# Bacaan
::::::
PESAN PRESIDEN SAAT PENGEMBANGAN KAWASAN PARIWISATA MANDALIKA Oleh Anwar Maga

id

Mataram, (ANTARA) - "Jangan hari ini tanda tangan MoU tapi kemudian 'goodbye.' Itu sama dengan menyandera. Yang lain tidak bisa mengerjakan, sementara yang sudah menandatangani MoU tidak kunjung melaksanakan apa yang sudah dijanjikan," kata Presiden Susilo Bambang Yudhoyono.
Presiden mengemukakan hal itu ketika meresmikan dimulainya pembangunan kawasan pariwisata Mandalika, yang terletak di Desa Kuta, Kecamatan Pujut, Kabupaten Lombok Tengah, Provinsi Nusa Tenggara Barat (NTB), Jumat (21/10).
Presiden mengingatkan para investor untuk serius memenuhi komitmennya dalam pengembangan suatu kawasan wisata dan tidak "menyandera" pembangunan.
Selain itu, semua pihak diharapkan dapat bekerja sama secara serius agar seluruh investasi dalam pengembangan kawasan pariwisata Mandalika itu terlaksana sesuai harapan.
"Negara kita banyak yang tersandera seperti itu. Entah 15 atau 10 tahun yang lalu, investor mendapatkan konsesi untuk melakukan usaha di Indonesia namun mereka lalai, tidak dikerjakan, merugi," katanya.
Presiden khawatir, apabila itu yang terjadi, rakyat tidak memperoleh apa-apa, sementara pihak lain yang ingin mengelola terkendala alasan hukum dan alasan logis lain-lain.
"Inilah yang harus kita bersihkan di negeri ini. Jangan serakah mendapatkan izin di mana-mana, tapi tidak konsekuen dan tidak dilaksanakan," ujarnya.
Semestinya kawasan pariwisata Mandalika yang secara geografis berhadapan langsung dengan Samudera Hindia dan memiliki pantai berpasir putih sepanjang 7,5 kilometer itu, digarap investor Dubai yakni Emaar Properties, LLC, sejak beberapa tahun lalu.
Emaar berencana mengembangkan kawasan pariwisata terpadu di daerah itu, dengan nilai investasi sebesar Rp21 triliun untuk jangka waktu waktu 15 tahun (tiga periode), dengan nilai investasi tujuh triliun rupiah.
Pemerintah Indonesia yang diwakili BUMN PT Bali Tourism Development Coorporation (BTDC) dan Pemerintah Dubai yang diwakili Emaar Properties LLC, menandatangani nota kesepahaman (MoU) pengembangan kawasan wisata terpadu di Pulau Lombok itu, pada 19 Maret 2008.
Bahkan, rencana detail investasi periode pertama yakni pengembangan wisata terpadu di kawasan Mandalika Lombok, itu telah disusun Emaar dan BTDC, yang nantinya akan 'dieksekusi' oleh perusahaan patungan yang diberi nama PT Emaar-BTDC.
::::::
# Cuplikan data
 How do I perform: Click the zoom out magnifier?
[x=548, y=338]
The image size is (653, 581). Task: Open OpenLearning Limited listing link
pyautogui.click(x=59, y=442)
::::::
# Tujuan 1
Menurut artikel tentang Mandalika, pada tanggal berapa nota kesepahaman pengembangan kawasan wisata terpadu di Pulau Lombok ditandatangani?
# Tujuan 2
Lanjutkan artikel tentang Mandalika, mulai setelah kalimat terakhirnya.

# Jawaban 1
19 Maret 2008.

# Jawaban 2
Sesuai kesepakatan awal, dalam perusahaan patungan itu Pemerintah Indonesia memiliki 15 persen saham sebagai kompensasi penggunaan lahan seluas 1.250 hektare.
Dari komposisi 15 persen saham itu, Pemda NTB (Provinsi dan Kabupaten Lombok Tengah) berhak atas kepemilikan 35 persen, sisanya milik pemerintah pusat.
Untuk tahap awal realisasi fisik, Emaar berencana membangun dua unit hotel mewah yang diberi nama Georgio Armani dan Ritz, kondominium dan lapangan golf pada areal seluas 450 hektare dari total 1.250 hektare lahan yang dibutuhkan.
Konsekuensi yang harus dipenuhi Pemerintah Indonesia atas rencana investasi puluhan triliun rupiah itu, antara lain penataan infrastruktur pendukung seperti jalan akses kawasan Mandalika itu dan bandara yang representatif.
Upaya percepatan pembangunan Bandara Internasional Lombok (BIL) di Tanak Awu, Kecamatan Pujut, Kabupaten Lombok Tengah, yang berjarak sekitar 16 kilometer dari kawasan Mandalika, dan pembangunan serta peningkatan kualitas jalan akses dari BIL ke kawasan Mandalika, semakin gencar.
Namun, di penghujung 2009 rencana investasi triliunan rupiah itu dibatalkan sehubungan dengan permasalahan obligasi Dubai World.
Pemerintah Dubai mengumumkan gagal bayar atas sebagian obligasi Dubai World yang jatuh tempo. Dubai World tercatat memiliki kewajiban hingga 59 miliar dolar AS, atau menguasai sebagian besar dari total utang Dubai yang mencapai 80 miliar dolar AS.
Pemerintah Indonesia tentu kecewa atas pembatalan rencana investasi itu, terutama Pemerintah Provinsi NTB dan Pemerintah Kabupaten Lombok Tengah, yang telah bersusah payah membebaskan lahan untuk investasi di kawasan Mandalika dan lahan untuk jalan akses.
Pemerintah pusat melalui kementerian terkait telah berupaya semampunya merealisasikan pembangunan bandara representatif itu, dan peningkatan jalan akses dari BIL ke kawasan Mandalika. Dari 16 kilometer ruas jalan yang direncanakan telah terbangun dan ditingkatkan kualitasnya sepanjang 7,5 kilometer.
Sementera Pemerintah NTB (Provinsi dan Kabupaten Lombok Tengah) telah membebaskan lahan seluas 1.175 hektare dari 1.250 hektare yang dibutuhkan Emaar.
Karena Emaar membatalkan rencana investasinya, maka BTDC mengubah konsep pengembangan kawasan wisata Mandalika itu, dengan konsep yang menyerupai perencanaan dan pengembangan kawasan wisata Nusa Dua, kawasan paling ujung selatan Pulau Bali.
Pembangunan Bandara Internasional Lombok pun diteruskan hingga dapat beroperasi pada 1 Oktober 2011, hingga Presiden meresmikan pengoperasiannya secara resmi pada Kamis (20/10).
Bandara Lombok itu berada pada lahan seluas 551 hektare itu memiliki landasan pacu 2.750 meter x 40 meter sehingga mampu didarati pesawat Airbus 330 atau Boeing 767 dan dapat menampung 10 unit pesawat di lapangan parkir (apron).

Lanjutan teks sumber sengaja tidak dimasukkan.